### Task objective
Copy every line of the entries that has the string "agent" in it.

Records contained in a dataset:
• • • • • • •
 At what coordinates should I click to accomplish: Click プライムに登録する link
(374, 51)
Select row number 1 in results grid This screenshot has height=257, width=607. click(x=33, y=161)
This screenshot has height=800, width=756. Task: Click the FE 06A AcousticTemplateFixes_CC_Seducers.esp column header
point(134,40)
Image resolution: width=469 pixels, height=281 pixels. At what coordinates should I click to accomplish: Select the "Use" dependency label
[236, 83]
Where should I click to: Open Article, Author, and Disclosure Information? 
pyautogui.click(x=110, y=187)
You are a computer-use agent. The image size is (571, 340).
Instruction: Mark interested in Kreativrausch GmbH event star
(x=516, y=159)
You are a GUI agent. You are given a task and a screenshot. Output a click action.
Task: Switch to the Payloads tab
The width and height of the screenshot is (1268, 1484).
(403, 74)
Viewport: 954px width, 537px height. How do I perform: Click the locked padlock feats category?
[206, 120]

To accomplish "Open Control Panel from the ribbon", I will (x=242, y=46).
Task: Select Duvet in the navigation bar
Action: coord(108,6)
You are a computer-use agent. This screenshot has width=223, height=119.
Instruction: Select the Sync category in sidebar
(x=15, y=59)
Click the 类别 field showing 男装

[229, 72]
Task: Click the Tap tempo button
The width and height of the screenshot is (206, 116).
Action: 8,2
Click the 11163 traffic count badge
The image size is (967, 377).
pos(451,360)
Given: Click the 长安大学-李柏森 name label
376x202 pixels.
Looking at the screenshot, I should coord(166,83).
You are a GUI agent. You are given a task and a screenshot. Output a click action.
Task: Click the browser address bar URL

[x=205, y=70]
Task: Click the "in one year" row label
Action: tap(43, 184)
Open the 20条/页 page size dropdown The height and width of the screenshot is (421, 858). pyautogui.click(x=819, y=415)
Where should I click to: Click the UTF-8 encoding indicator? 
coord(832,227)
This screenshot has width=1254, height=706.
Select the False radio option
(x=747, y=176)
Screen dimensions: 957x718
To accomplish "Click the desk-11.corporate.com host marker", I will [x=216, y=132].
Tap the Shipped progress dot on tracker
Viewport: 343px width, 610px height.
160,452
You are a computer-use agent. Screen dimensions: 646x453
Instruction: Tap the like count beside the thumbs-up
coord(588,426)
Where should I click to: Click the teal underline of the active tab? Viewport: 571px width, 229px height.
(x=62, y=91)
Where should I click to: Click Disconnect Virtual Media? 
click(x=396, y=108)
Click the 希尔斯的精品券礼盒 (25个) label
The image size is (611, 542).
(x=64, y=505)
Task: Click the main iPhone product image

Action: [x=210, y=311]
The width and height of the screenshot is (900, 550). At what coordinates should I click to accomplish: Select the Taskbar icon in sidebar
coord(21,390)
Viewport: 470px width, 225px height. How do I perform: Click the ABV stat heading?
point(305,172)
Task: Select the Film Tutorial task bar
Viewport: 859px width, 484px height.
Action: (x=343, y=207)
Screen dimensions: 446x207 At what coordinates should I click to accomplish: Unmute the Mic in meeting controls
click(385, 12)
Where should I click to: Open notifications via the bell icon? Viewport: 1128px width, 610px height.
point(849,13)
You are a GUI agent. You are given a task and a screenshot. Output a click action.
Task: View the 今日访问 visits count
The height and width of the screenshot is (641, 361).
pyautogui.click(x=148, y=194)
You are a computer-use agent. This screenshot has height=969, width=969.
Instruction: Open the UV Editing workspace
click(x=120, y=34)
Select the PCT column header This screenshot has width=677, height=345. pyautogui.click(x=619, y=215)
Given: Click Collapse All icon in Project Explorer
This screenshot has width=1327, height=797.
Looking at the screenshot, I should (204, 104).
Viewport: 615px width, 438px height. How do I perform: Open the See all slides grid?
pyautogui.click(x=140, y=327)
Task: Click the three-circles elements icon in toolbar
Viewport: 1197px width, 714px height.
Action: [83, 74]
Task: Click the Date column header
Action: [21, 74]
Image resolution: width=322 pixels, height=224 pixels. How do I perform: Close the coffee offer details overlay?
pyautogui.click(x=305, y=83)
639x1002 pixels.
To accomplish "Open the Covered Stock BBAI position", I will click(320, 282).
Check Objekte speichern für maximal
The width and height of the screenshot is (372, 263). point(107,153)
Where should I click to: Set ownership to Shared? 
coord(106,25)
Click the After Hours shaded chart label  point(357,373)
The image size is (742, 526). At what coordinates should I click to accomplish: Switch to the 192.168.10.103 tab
• • • • • • •
### Problem solution
You are a computer-use agent. The image size is (571, 340).
You are a GUI agent. You are given a task and a screenshot. Output a click action.
You are a computer-use agent. This screenshot has width=223, height=119.
You are a GUI agent. You are given a task and a screenshot. Output a click action.
You are a computer-use agent. Screen dimensions: 646x453
You are a GUI agent. You are given a task and a screenshot. Output a click action.
You are a computer-use agent. This screenshot has height=969, width=969.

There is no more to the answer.